# Recommendations for Master's and/or M.Div in the Detroit area



## GraceOverwhelmsMe (Jun 9, 2015)

I'm looking to get a higher education in theological studies. I have a BS degree in a completely unrelated field (Agribusiness and Applied Economics) from Ohio State University but have been studying for over a year with Ligonier Ministries using their Ligonier Connect and other learning resources and think I have a good enough basis to make it through a Master's program.

I'm looking for something with a mix of online and evening in-person curriculum in a Seminary or College in the Detroit metro area. I need evenings because I'm the sole provider for myself and my wife, so I can't quit my job to study full-time (oh, how I wish I had done this right after my bachelors). 

Is anybody aware of anything good? PREFERABLY Reformed and Presbyterian, but I know I'm getting picky so that's not an absolute requirement.

My searches have just come up blank and I don't really know the reputation of the schools/seminaries around here, so the only good things I'm seeing are out in Grand Rapids, but with how large Detroit is, there HAS to be something reputable!

Any recommendations would be greatly appreciated!


----------



## Ask Mr.
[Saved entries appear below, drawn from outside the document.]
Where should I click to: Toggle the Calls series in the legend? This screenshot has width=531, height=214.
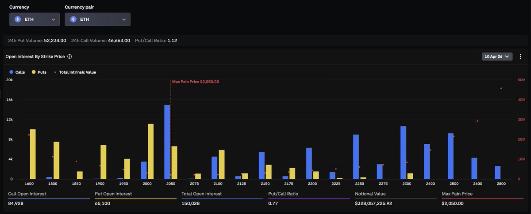17,72
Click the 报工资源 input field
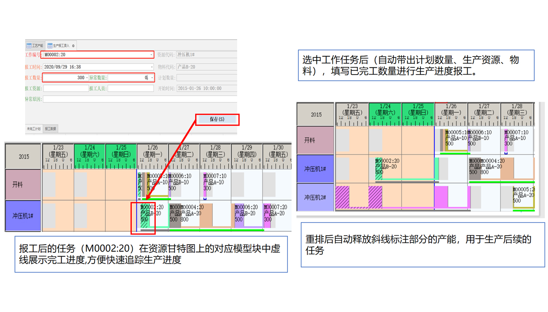This screenshot has height=312, width=548. tap(66, 88)

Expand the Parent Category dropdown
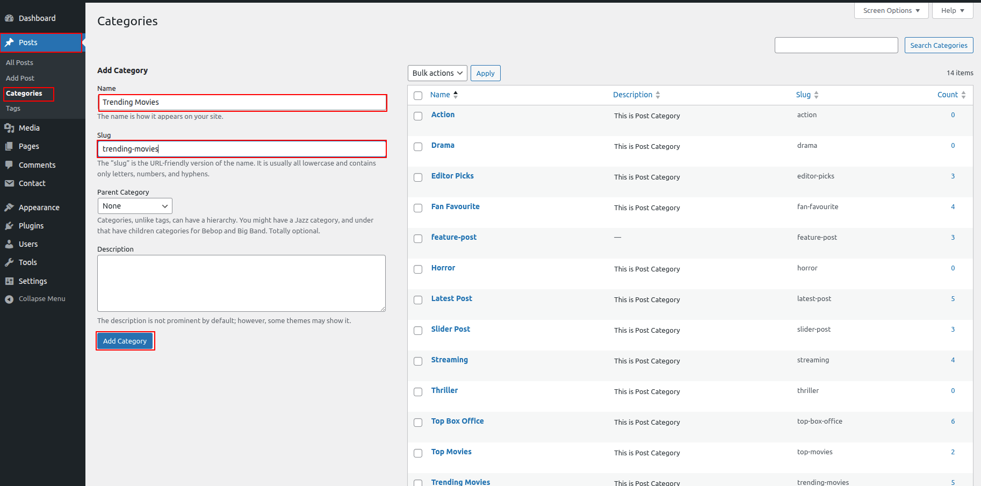(x=135, y=206)
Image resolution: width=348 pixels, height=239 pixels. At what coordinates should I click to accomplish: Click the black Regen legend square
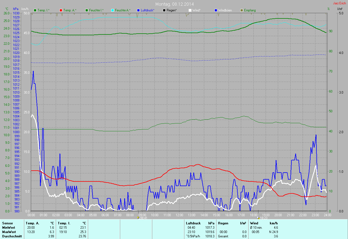pos(164,10)
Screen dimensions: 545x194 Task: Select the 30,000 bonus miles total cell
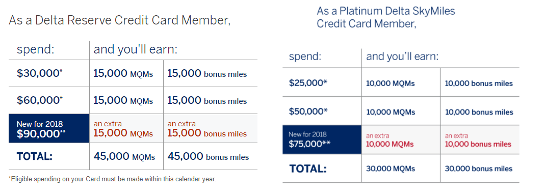point(480,169)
Religion (Jun 9, 2015)

Accredited or non-accredited? What is your end goal for the degree studies?


----------



## GraceOverwhelmsMe (Jun 9, 2015)

Ask Mr. Religion said:


> Accredited or non-accredited? What is your end goal for the degree studies?



Preferably accredited.

I haven't figured that out completely. I'm being led down this path to further my education, but I don't have the full plan. Right now I'm kind of looking at my options and see where that leads me. I have a heart for youth - middle school through high school. I've seen too many young people not have the theological or apologetical backbone they need when they leave for college, so then they get all mixed up and confused and then when they come back or go out into the world they aren't really sure what's right. Right now my wife thinks I'm being pulled towards youth ministry, but I'm just sure that I'm being called to get further education in a more social environment. I can study on Ligonier Connect isolated in the bedroom, but that's both stupid and can be dangerous, so I want to take what I've learned to an actual classroom where I can be surrounded by others who can relate with me.
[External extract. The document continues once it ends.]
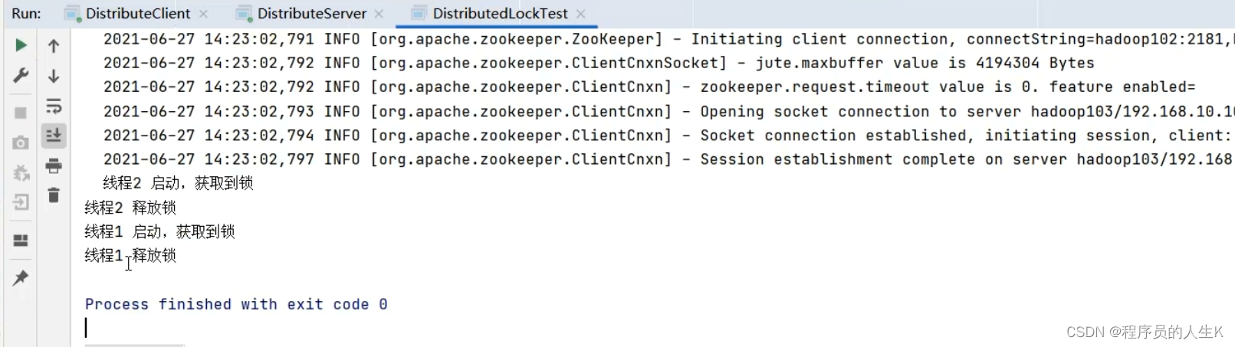Image resolution: width=1235 pixels, height=347 pixels.
Task: Open the Restore Layout icon
Action: pos(21,241)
I see you're faculty at TNARS. I was looking at TNARS and it is relevant to my interests. I'm definitely considering it, but I really need to get myself into a classroom with other students. I can't do this alone anymore.


----------



## Jake (Jun 9, 2015)

Puritan Seminary in Grand Rapids is a great Reformed seminary, and as I understand it, they have classes online with occasional blocks of classes during convenient times, which you may be able to do since you are relatively nearby. They are also recently accredited.


----------



## GraceOverwhelmsMe (Jun 9, 2015)

Jake said:


> Puritan Seminary in Grand Rapids is a great Reformed seminary, and as I understand it, they have classes online with occasional blocks of classes during convenient times, which you may be able to do since you are relatively nearby. They are also recently accredited.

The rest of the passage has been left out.